* **FRAGMENTO PROPORCIONADO**:

++++++++

A él le parece que una nación como la catalana debe expresarse en su propia lengua. ¡Ya está bien de ser colonizados por el castellano! Por cierto, él compra el Avui y no comprende cómo es que La Vanguardia se edita en español.
Su comida del mediodía es típicamente catalana: escalivada de entrada y después butifarra con alubias. Y si bebe, elige vinos de la Coca de Barberà, del Ampurdán o del Priorato. ¡Hasta ahí podíamos llegar que en Cataluña, la tierra de los mejores caldos y del mejor cava del mundo, se introdujesen denominaciones de origen de La Rioja o de la Ribera de Duero!
No se echa la siesta, invento de la perezosa España. Y le molesta que en Cataluña se puedan ver canales de televisión en español. Las series y las películas que él ve están dobladas al catalán. ¡Faltaría más!
En las noticias de la noche ha oído que Puigdemont y Junqueras se echan en cara mutuamente no querer firmar la convocatoria del referendo de independencia, y ni siquiera el recibo de compra de las urnas para la votación, pues el coste de una firma de esa especie sería la inhabilitación administrativa y una cuantiosa multa.
Nuestro catalán independentista se acuesta con la preocupación de que sus gobernantes no estén a la altura del admirable pueblo catalán que, con total unanimidad, clama por librarse de las cadenas de la pérfida España y por gozar de las inmensas ventajas de la independencia.
Contra lo que pronostican los pájaros de mal agüero, la Unión Europea acogerá con los brazos abiertos a la más culta y europea nación de toda Europa.
Con este pensamiento se olvida de las miserias de unos políticos enredados en estériles discusiones y demasiado mirados por su patrimonio e ingresos, y logra conciliar el sueño.

Ay, soñar con la Arcadia feliz no cuesta dinero.

++++++++

* **LISTA DE TAREAS**:
- A) Cita tal cual del fragmento sobre el catalán independentista el pasaje que empieza con "No se echa la" y sigue hasta "catalán. ¡Faltaría más!".
- B) Según el fragmento sobre el catalán independentista, ¿qué periódico compra él?

* **SECCIÓN DE DATOS**:
++++++++

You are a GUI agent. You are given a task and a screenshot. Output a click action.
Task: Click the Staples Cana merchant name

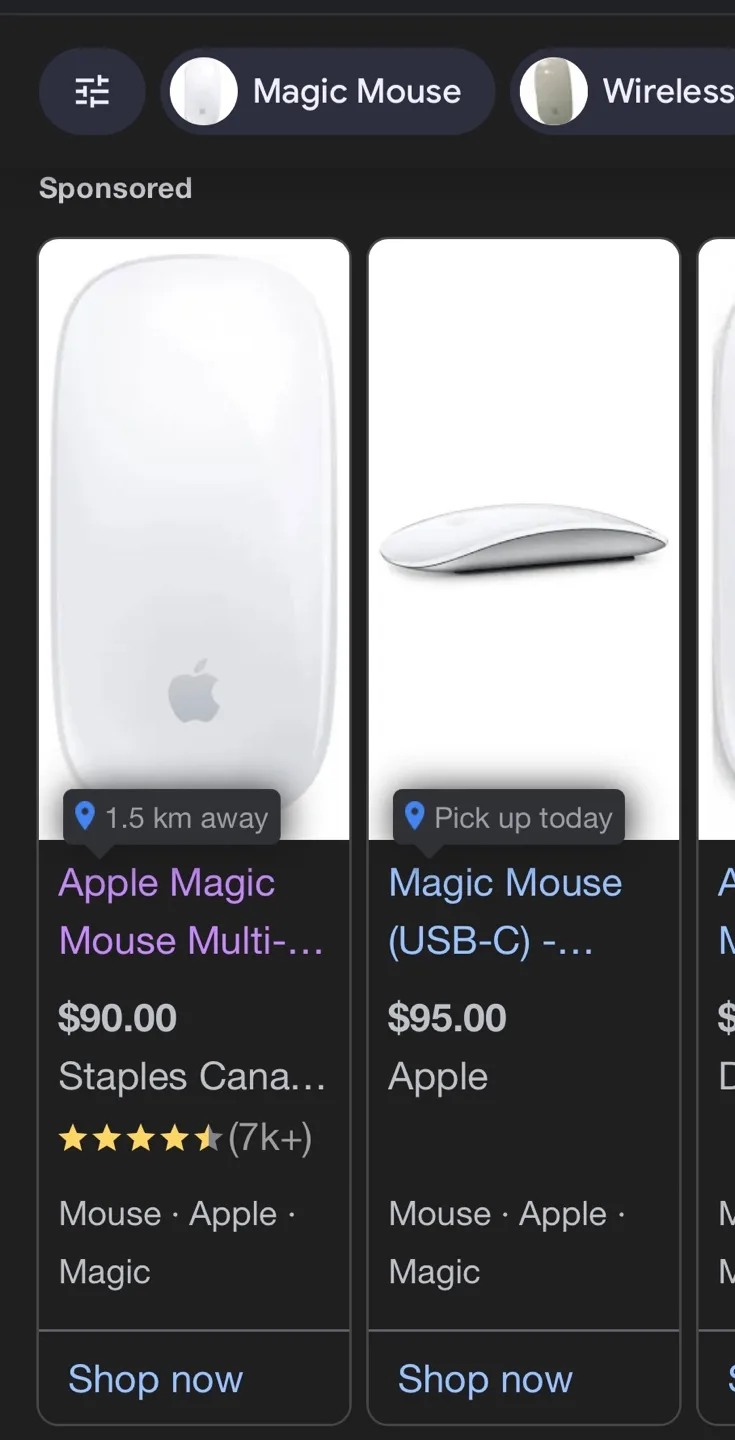click(x=192, y=1077)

++++++++

* **SOLUCIONES COMPLETAS**:
- A)
No se echa la siesta, invento de la perezosa España. Y le molesta que en Cataluña se puedan ver canales de televisión en español. Las series y las películas que él ve están dobladas al catalán. ¡Faltaría más!

- B) El Avui.